Data to use.
=== Section Start ===

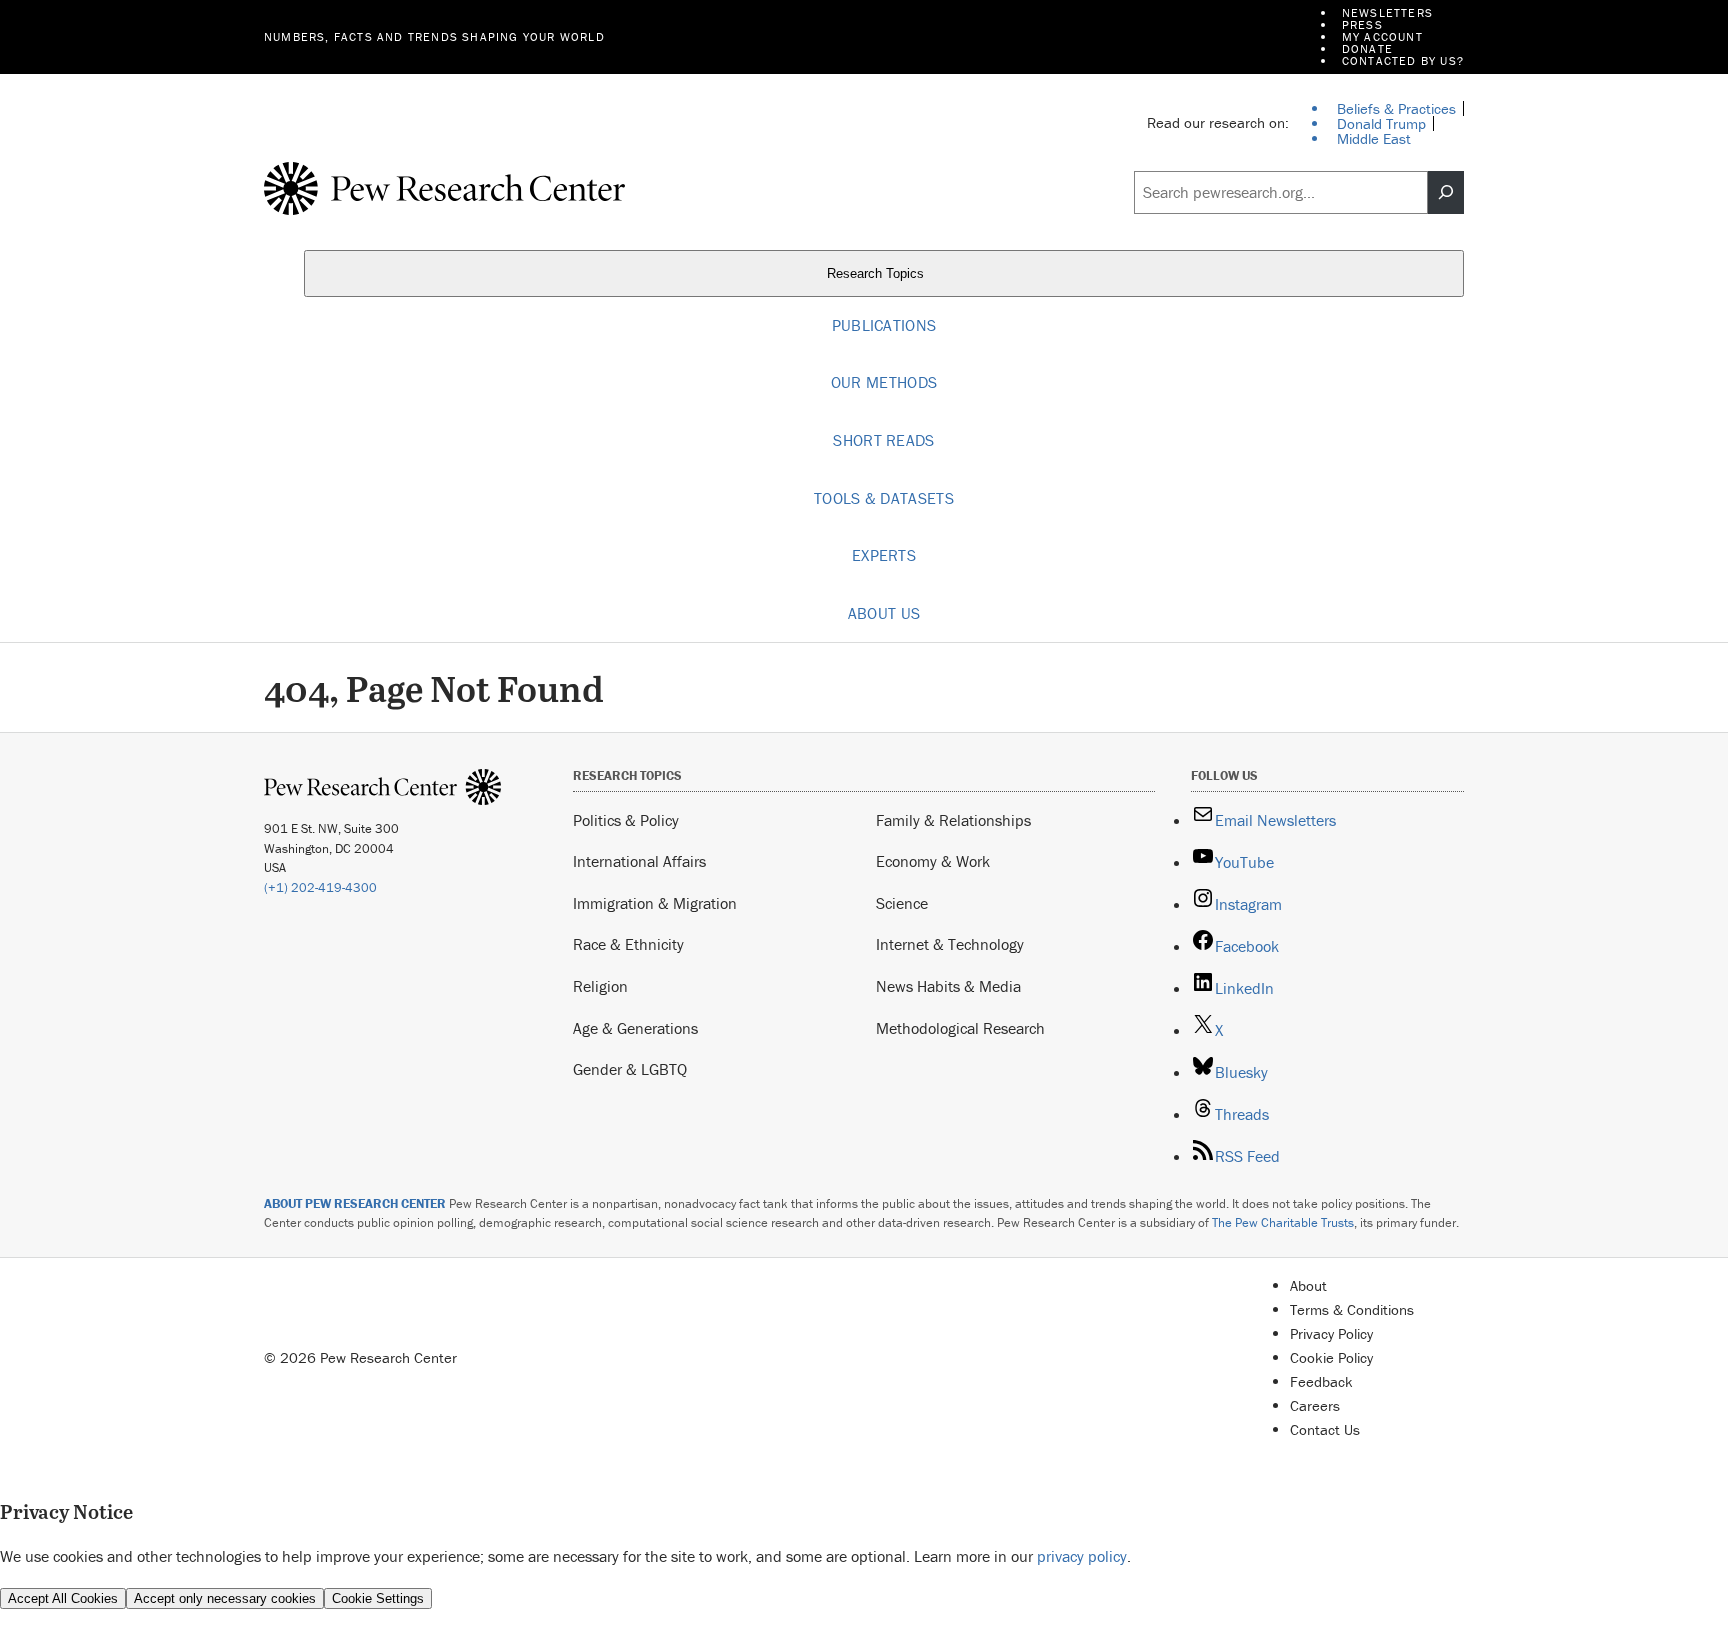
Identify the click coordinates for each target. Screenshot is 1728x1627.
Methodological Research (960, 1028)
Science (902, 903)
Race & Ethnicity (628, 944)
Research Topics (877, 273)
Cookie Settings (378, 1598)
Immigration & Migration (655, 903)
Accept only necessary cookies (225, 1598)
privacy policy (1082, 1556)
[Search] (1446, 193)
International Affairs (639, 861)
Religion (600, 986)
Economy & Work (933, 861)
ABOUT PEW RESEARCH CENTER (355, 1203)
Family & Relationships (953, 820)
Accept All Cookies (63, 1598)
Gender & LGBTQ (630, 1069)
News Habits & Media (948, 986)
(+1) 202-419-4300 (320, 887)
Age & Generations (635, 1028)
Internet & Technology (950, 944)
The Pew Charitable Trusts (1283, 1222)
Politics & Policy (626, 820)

=== Section End ===
=== Section Start ===

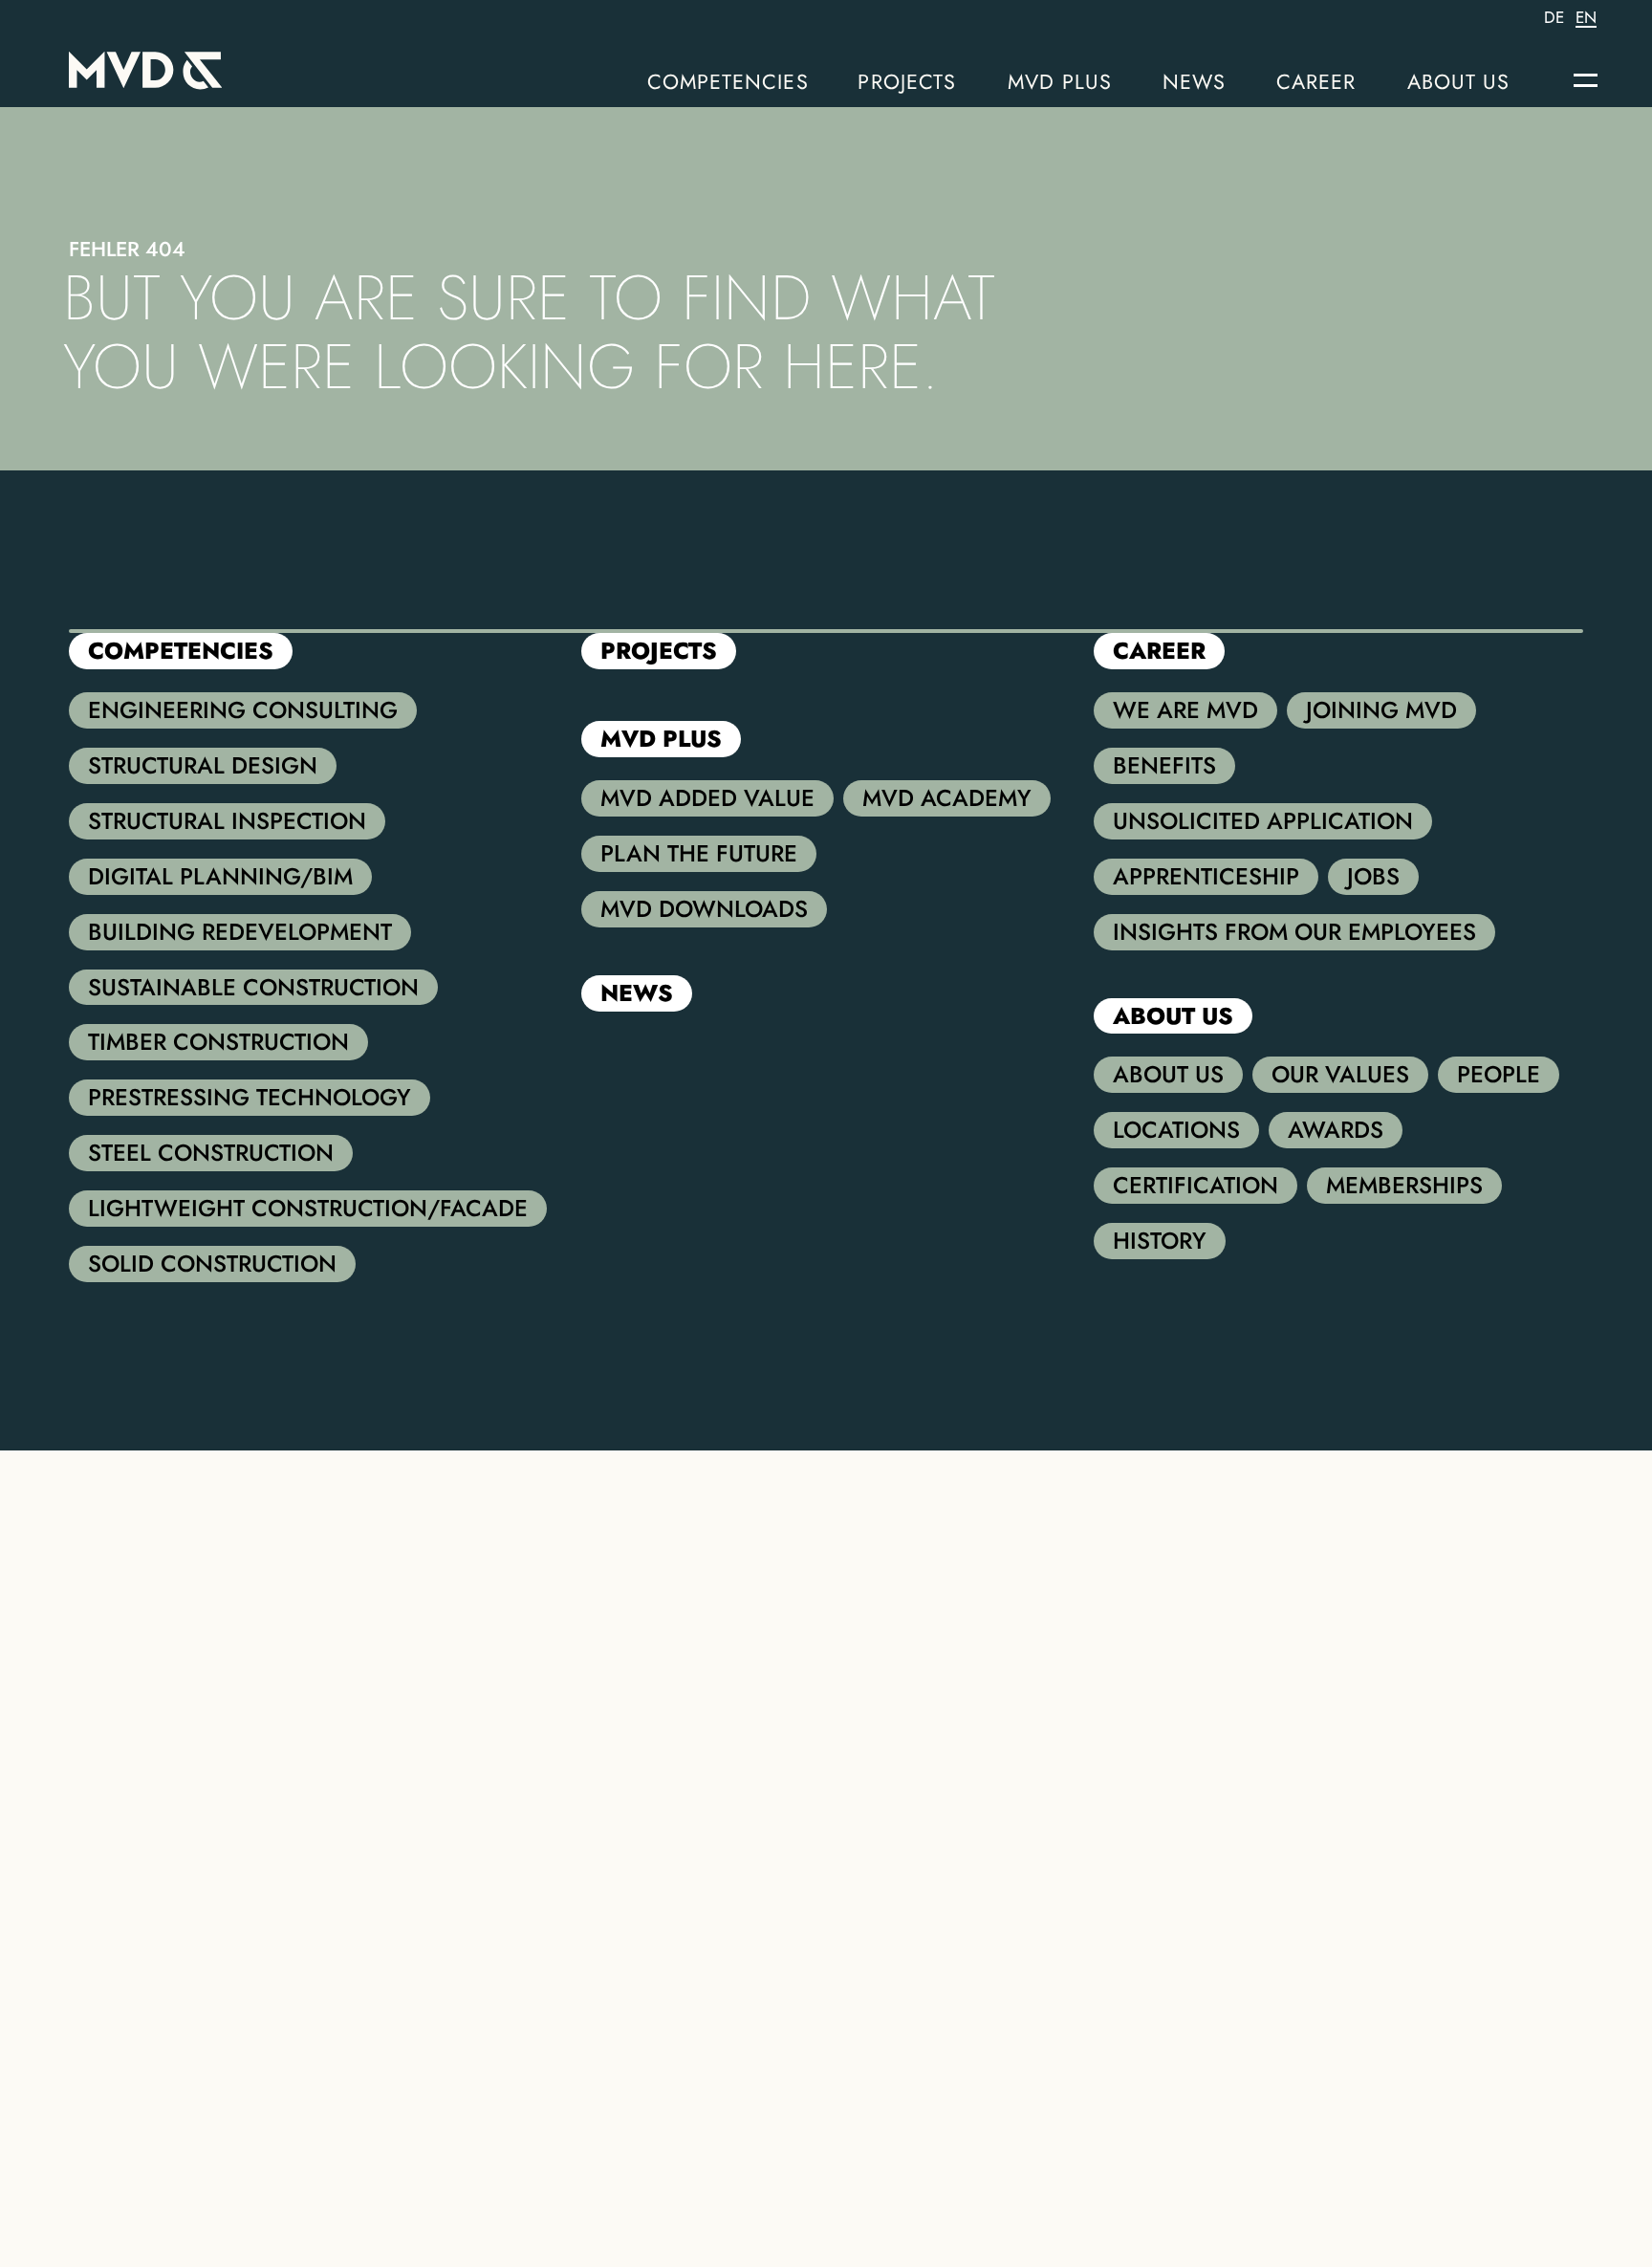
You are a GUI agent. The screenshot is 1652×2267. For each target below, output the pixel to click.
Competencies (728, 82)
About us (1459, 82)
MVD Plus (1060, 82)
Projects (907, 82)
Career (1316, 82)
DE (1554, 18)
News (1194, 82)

=== Section End ===

What needs to be done. Show each line of the material where the word "target" occurs.

Response.
Identify the click coordinates for each target. Screenshot is 1728x1627.
You are a GUI agent. The screenshot is 1652×2267. For each target below, output the pixel to click.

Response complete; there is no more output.